Adala For All dénonce la situation dramatique des migrants et réfugiés en Libye, documentée à plusieurs reprises par les Nations Unies, l’OIM et diverses ONG. Ces personnes subissent détentions arbitraires, travail forcé, extorsion, torture, violences sexuelles, et disparitions forcées. Nombre d’entre elles sont détenues dans des centres officiels ou informels dans des conditions inhumaines, sans protection juridique, ni accès à des procédures d’asile dignes.
Par ailleurs, de nombreux migrants interceptés en mer ont été refoulés vers la Libye en vertu du protocole d’accord signé entre l’Italie et le gouvernement d’entente nationale en 2017, toujours en vigueur malgré les condamnations internationales. Ces refoulements s’opèrent avec la complicité des garde-côtes libyens, souvent liés à des milices, et avec l’aval tacite des autorités italiennes.
L’ISA porte une responsabilité directe dans les attaques et les obstructions à l’aide humanitaire. Elle contribue, par ses actions et son discours, à une criminalisation croissante de la solidarité.
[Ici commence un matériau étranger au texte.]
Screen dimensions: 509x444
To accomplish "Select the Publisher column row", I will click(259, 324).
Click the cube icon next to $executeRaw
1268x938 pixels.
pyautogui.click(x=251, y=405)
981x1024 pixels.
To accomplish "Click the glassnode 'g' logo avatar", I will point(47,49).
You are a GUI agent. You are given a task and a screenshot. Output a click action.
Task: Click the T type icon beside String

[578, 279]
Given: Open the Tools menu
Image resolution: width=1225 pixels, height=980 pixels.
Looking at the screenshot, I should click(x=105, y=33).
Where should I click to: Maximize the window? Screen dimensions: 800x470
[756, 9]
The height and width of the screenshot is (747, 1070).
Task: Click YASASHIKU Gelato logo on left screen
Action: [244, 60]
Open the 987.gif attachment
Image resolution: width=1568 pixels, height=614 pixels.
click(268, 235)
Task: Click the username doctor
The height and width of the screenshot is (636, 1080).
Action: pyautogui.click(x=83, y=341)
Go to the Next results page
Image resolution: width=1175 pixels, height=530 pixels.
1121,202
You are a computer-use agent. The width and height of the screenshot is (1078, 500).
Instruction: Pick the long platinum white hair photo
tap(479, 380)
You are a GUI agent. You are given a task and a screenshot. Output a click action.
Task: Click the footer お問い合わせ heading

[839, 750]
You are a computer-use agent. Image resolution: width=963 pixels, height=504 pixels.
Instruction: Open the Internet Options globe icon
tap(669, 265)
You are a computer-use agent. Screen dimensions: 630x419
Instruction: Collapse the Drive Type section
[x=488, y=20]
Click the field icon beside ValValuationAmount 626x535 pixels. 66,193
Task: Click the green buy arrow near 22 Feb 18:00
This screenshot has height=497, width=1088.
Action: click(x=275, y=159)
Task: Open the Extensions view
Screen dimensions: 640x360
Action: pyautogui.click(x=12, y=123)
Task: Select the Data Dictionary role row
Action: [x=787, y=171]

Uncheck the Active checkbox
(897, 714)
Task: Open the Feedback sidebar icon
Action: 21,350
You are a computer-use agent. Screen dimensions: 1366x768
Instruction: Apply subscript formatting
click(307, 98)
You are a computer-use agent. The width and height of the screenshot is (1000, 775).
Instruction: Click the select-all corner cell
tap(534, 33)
Ce discours s’inscrit dans une rhétorique similaire à celle de certains courants extrémistes et racistes européens, qui prônent l’islamophobie et l’exclusion des minorités.
Dans ce contexte, Adala For All rappelle que les autorités libyennes ont l’obligation légale de protéger toutes les personnes sur leur territoire, de garantir l’accès à la justice et de respecter les droits fondamentaux, conformément au droit international et à la Déclaration constitutionnelle libyenne.
La répression des ONG et le traitement inhumain des migrants fuyant conflits et pauvreté constituent de graves violations des engagements de la Libye, notamment au titre du PIDCP et de la Charte africaine des droits de l’homme et des peuples.
Plutôt que d’instrumentaliser l’appareil d’État à des fins de répression, les autorités doivent agir pour faire respecter les droits, protéger les libertés et lutter contre l’impunité.
Recommandations
À l’attention du Conseil des droits de l’homme de l’ONU :
Créer de toute urgence une commission d’enquête internationale indépendante sur les violations graves et systématiques commises en Libye à l’encontre des juges, avocats, membres de la société civile, défenseurs des droits humains et migrants.
Aux autorités libyennes :
Mettre fin aux atteintes aux libertés
Respecter les garanties prévues dans le Code de procédure pénale et la Déclaration constitutionnelle, notamment lors des arrestations, détentions et présentations devant la justice, et garantir l’indépendance des juges et des avocats.
Mettre fin aux atteintes aux libertés d’association, d’organisation et d’expression, en cessant les arrestations arbitraires, la fermeture illégale d’ONG et les actes d’intimidation.
Abroger la loi liberticide n° 19 de 2001 ainsi que les décrets de 2016, 2019 et 2023, contraires à la Déclaration constitutionnelle et aux engagements internationaux de la Libye.
Protéger les travailleurs humanitaires, journalistes et militants contre toute forme de représailles, conformément à la Charte africaine des droits de l’homme et des peuples.
Respecter les droits des migrants et réfugiés
Mettre fin aux détentions arbitraires et garantir des conditions humaines conformes aux Règles Nelson Mandela ;
Respecter le principe de non-refoulement et interdire toute expulsion vers un pays à risque ;
Permettre l’accès des agences onusiennes et des ONG aux lieux de détention pour y assurer une assistance humanitaire et juridique
Réformer l’ISA
Soumettre l’ISA à un contrôle judiciaire indépendant ;
Mettre en place un mécanisme de plainte accessible aux victimes ;
Former les agents de sécurité aux normes internationales en matière de droits humains, y compris les règles encadrant l’usage de la force, l’arrestation, la détention et les procès équitables.